— What you are asked to do —
When you reach the line containing "This screenshot has", begin reproducing the lines exactly and continue through the end of the listing, leaving out the pictures.

— Records provided —
***
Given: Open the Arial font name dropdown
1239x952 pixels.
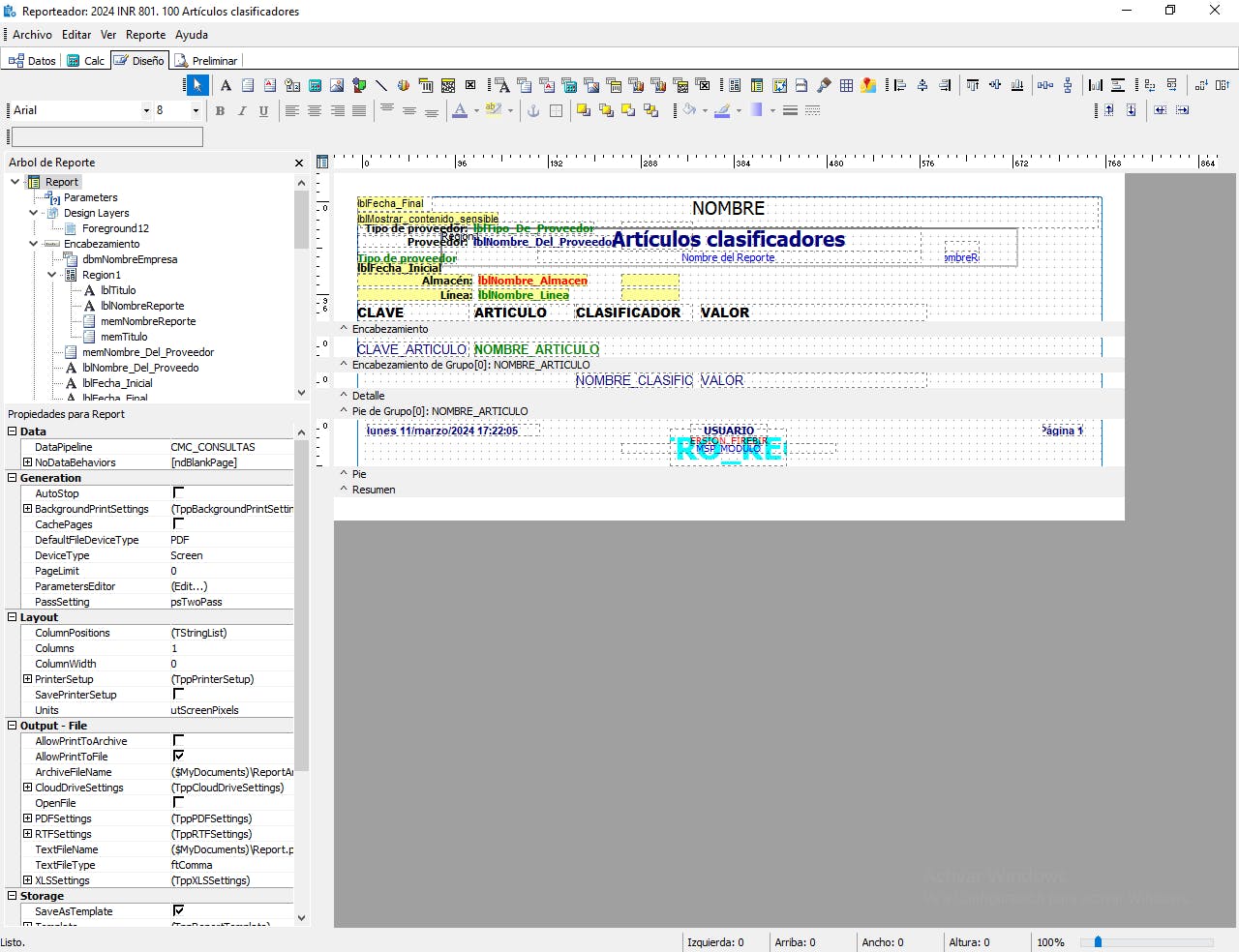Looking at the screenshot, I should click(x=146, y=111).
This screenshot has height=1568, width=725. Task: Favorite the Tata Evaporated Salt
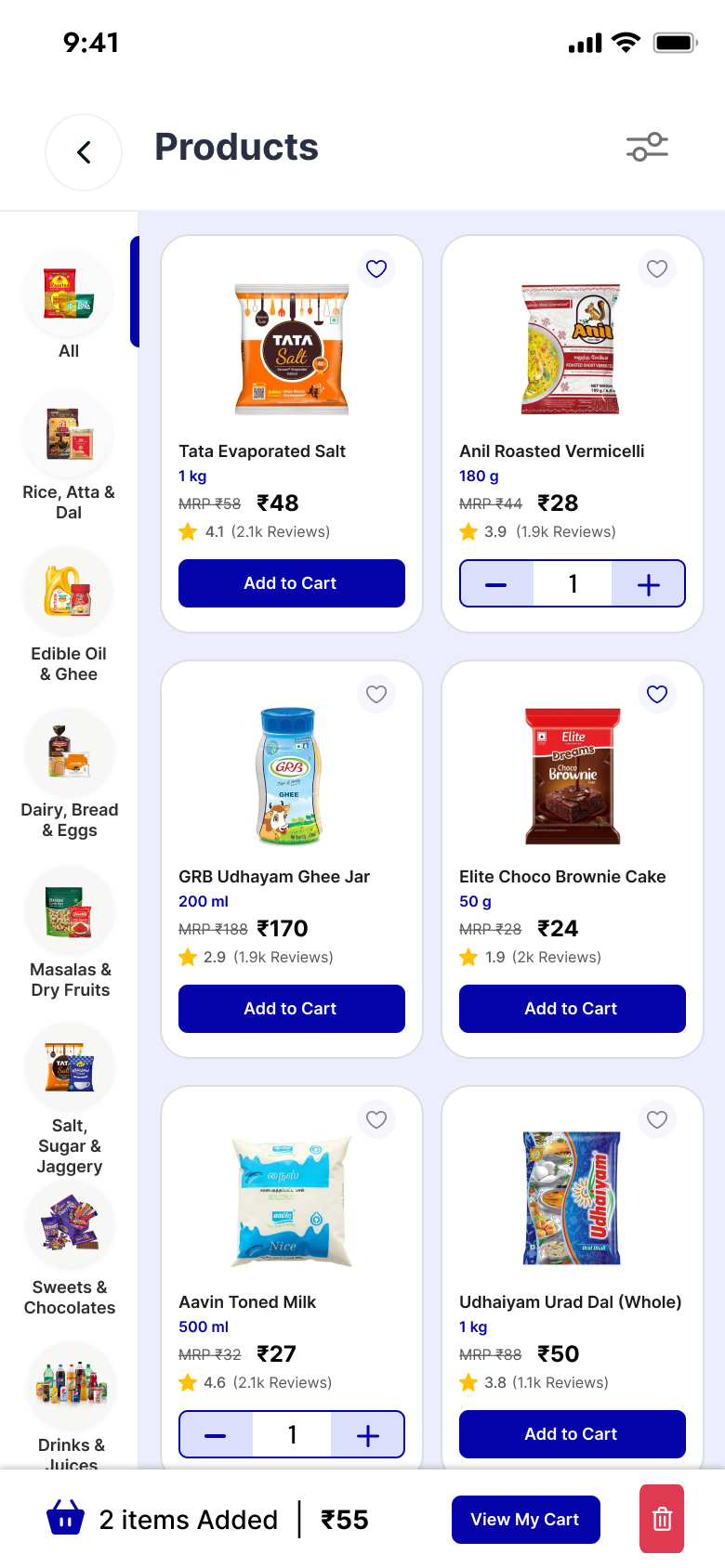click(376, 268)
***
— Exercise solution —
This screenshot has height=1568, width=725. Task: Favorite the Tata Evaporated Salt
click(376, 268)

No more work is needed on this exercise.